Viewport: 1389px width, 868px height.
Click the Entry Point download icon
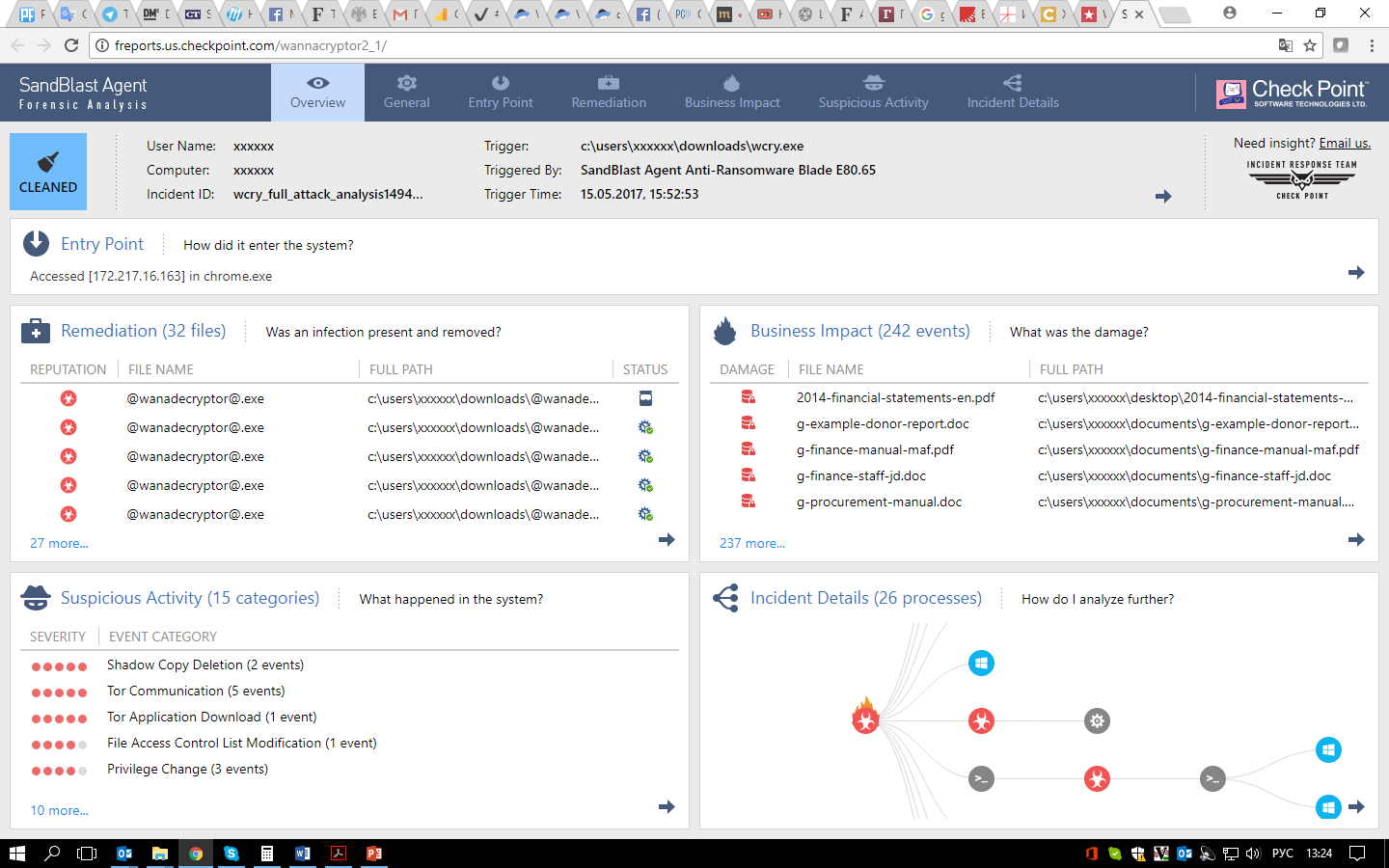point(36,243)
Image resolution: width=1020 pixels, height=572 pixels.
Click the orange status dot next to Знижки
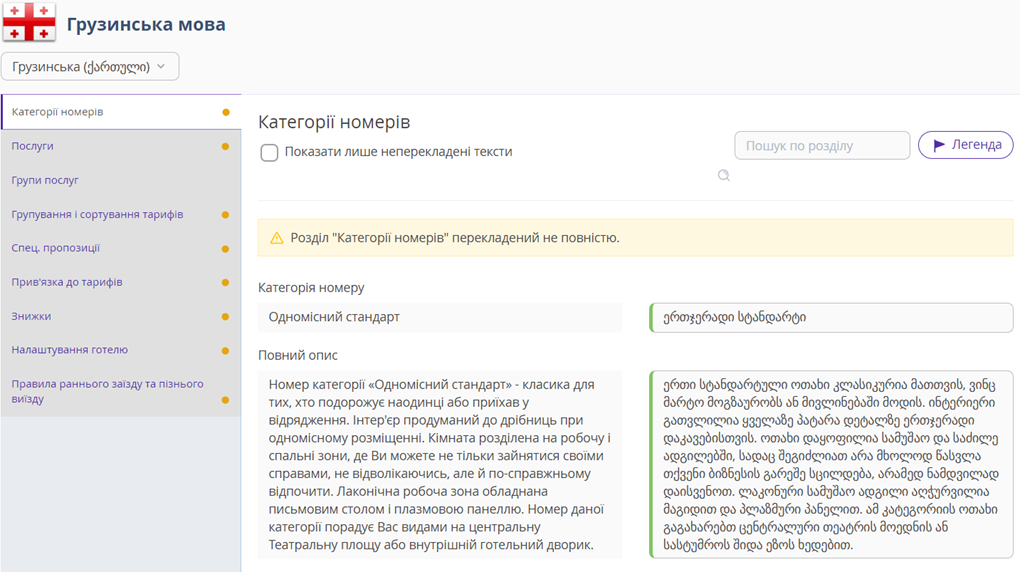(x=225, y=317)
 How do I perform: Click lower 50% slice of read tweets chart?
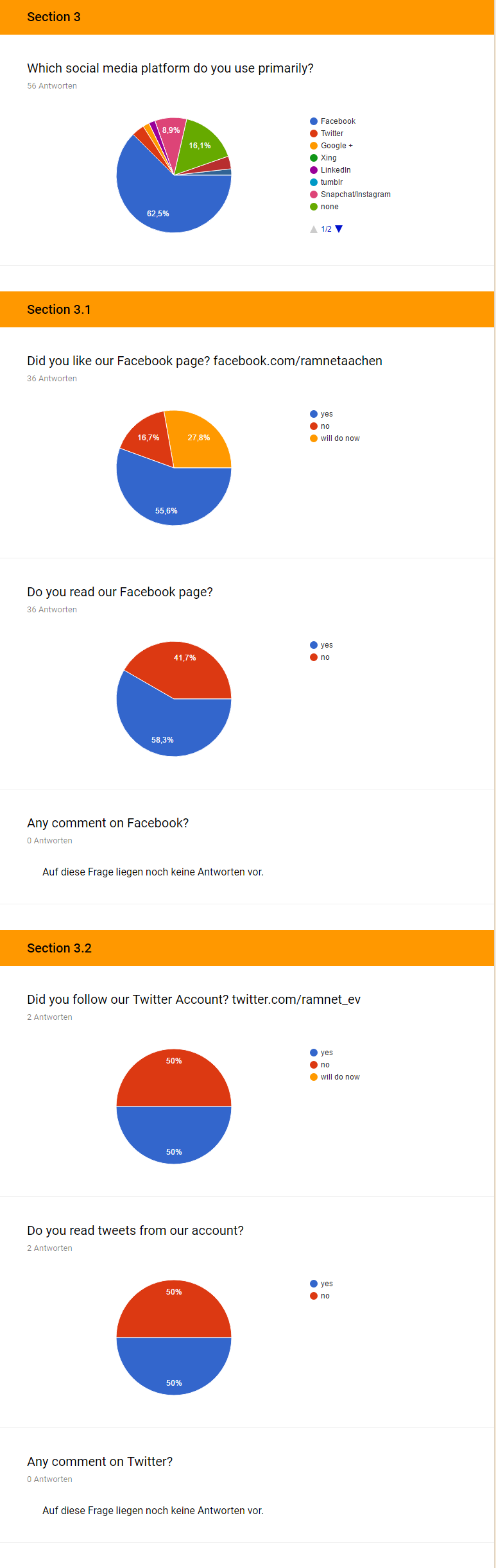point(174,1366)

┄┄┄┄┄┄┄┄┄┄┄┄┄┄┄┄┄┄┄┄

* [Problem statement]: For each line of the entries that contains the word "width", make a copy.

* [Task response]:
Viewport: 1389px width, 868px height.
Image resolution: width=1020 pixels, height=572 pixels.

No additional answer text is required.